== Your objective ==
The entries below are to be transcribed in full, without their images.

Collected data:
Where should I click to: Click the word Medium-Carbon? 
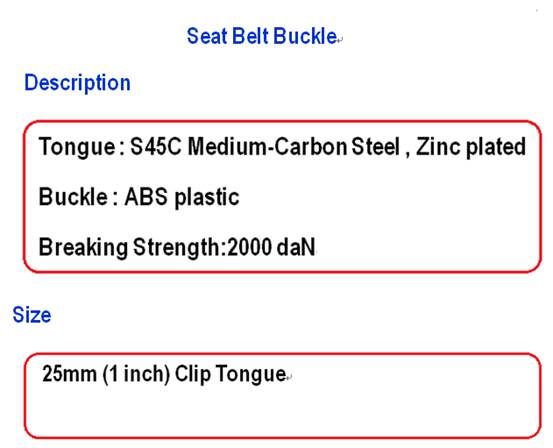[267, 146]
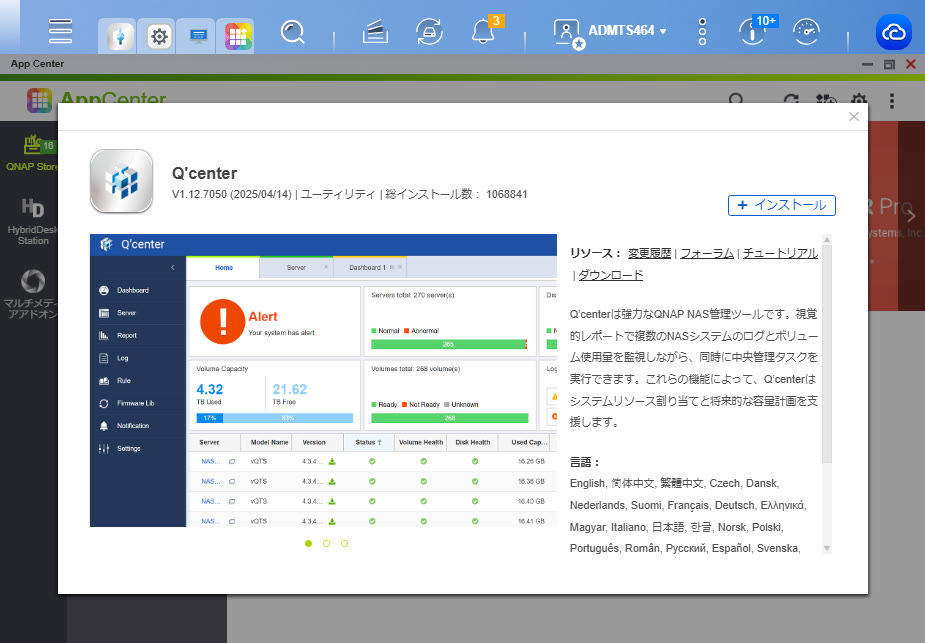Viewport: 925px width, 643px height.
Task: Expand the ADMTS464 user dropdown
Action: click(612, 31)
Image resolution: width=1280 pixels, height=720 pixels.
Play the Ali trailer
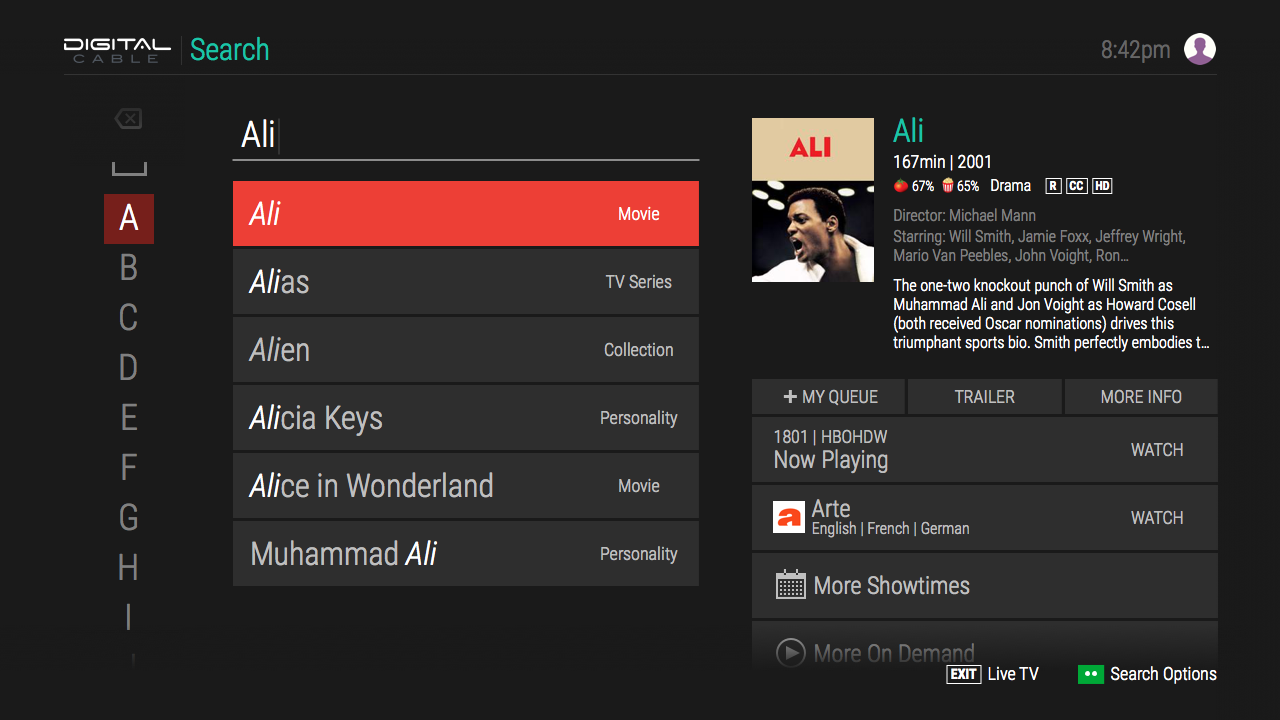point(984,397)
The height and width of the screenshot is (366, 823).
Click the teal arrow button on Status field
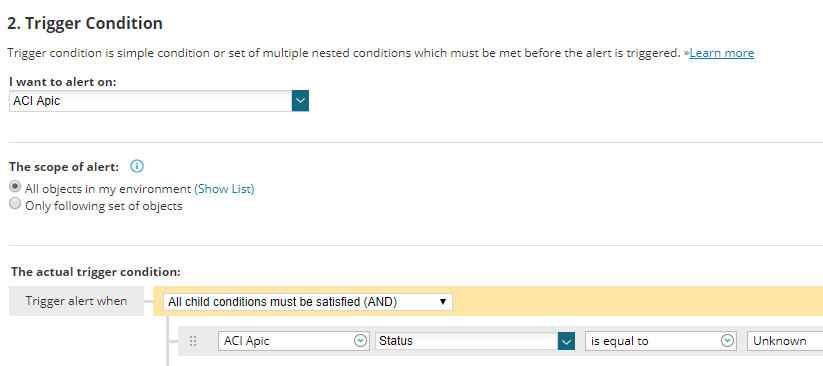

== The answer ==
Where should I click to: Click the word Medium-Carbon? 
[267, 146]
Viewport: 925px width, 643px height.
Task: Expand the ADMTS464 user dropdown
Action: click(612, 31)
Image resolution: width=1280 pixels, height=720 pixels.
Play the Ali trailer
point(984,397)
The height and width of the screenshot is (366, 823).
Click the teal arrow button on Status field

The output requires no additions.